Records ▸

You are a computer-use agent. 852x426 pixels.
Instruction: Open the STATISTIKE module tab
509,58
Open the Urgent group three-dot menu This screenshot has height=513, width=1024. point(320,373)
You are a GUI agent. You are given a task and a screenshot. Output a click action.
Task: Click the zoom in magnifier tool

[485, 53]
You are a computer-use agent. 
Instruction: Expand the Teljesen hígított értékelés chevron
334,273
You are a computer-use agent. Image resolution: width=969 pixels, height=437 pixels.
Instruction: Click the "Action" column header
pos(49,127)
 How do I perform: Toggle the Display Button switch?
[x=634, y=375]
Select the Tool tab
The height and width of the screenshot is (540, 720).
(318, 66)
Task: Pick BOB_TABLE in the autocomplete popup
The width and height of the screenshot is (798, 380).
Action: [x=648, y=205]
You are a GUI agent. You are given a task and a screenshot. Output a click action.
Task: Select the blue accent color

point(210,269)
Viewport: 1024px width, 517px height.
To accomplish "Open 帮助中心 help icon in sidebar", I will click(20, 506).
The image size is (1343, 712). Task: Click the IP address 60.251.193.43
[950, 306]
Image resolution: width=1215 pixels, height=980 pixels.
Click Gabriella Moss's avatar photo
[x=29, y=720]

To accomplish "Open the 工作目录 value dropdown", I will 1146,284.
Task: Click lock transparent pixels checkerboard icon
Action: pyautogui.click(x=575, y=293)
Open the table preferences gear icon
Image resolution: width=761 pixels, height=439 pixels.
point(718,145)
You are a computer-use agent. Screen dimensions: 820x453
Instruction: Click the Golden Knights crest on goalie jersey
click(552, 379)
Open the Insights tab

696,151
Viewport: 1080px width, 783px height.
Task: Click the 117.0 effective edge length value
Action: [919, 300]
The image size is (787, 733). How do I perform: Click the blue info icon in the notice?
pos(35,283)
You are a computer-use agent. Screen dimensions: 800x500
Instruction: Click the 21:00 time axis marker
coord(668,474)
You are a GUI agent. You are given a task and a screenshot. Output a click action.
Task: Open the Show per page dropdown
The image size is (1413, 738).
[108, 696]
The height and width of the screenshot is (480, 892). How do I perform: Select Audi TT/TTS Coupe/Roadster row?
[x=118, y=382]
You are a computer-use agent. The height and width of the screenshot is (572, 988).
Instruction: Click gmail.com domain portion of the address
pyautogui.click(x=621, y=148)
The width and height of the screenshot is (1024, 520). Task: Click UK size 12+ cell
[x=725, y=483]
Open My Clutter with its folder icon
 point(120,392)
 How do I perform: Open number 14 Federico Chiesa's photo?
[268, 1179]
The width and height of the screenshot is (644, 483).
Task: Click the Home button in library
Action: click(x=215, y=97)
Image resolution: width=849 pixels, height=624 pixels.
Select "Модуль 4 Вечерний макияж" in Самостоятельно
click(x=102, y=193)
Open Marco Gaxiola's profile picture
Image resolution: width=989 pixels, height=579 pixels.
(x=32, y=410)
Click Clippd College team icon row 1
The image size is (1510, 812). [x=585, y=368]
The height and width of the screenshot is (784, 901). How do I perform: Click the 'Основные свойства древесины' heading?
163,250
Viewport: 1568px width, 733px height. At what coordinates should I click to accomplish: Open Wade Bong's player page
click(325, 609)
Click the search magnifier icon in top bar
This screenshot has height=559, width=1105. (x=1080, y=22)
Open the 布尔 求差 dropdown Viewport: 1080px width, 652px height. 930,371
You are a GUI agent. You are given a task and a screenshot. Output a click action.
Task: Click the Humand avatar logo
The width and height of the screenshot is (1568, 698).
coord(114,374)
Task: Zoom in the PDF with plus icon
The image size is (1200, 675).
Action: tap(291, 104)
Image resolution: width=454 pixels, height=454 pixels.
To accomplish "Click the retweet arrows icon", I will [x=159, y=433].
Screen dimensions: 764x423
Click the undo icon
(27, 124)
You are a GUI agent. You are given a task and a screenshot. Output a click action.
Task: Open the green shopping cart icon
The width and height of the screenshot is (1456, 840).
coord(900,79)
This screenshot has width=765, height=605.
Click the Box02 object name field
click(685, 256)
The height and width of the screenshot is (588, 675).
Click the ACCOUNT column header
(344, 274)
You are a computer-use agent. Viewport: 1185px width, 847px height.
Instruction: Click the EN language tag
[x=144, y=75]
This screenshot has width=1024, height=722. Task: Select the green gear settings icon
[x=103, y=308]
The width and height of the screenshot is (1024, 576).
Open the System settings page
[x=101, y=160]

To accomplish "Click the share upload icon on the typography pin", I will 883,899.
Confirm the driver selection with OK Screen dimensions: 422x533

What the task requires ▸
For the word "computer", find all matching lines in the entries above and copy them out.

Result below ▸
You are a computer-use agent. 852x426 pixels.
You are a computer-use agent. 
You are a computer-use agent. Image resolution: width=969 pixels, height=437 pixels.
You are a computer-use agent. Screen dimensions: 820x453
You are a computer-use agent. Screen dimensions: 800x500
You are a computer-use agent. The height and width of the screenshot is (572, 988).
You are a computer-use agent. Viewport: 1185px width, 847px height.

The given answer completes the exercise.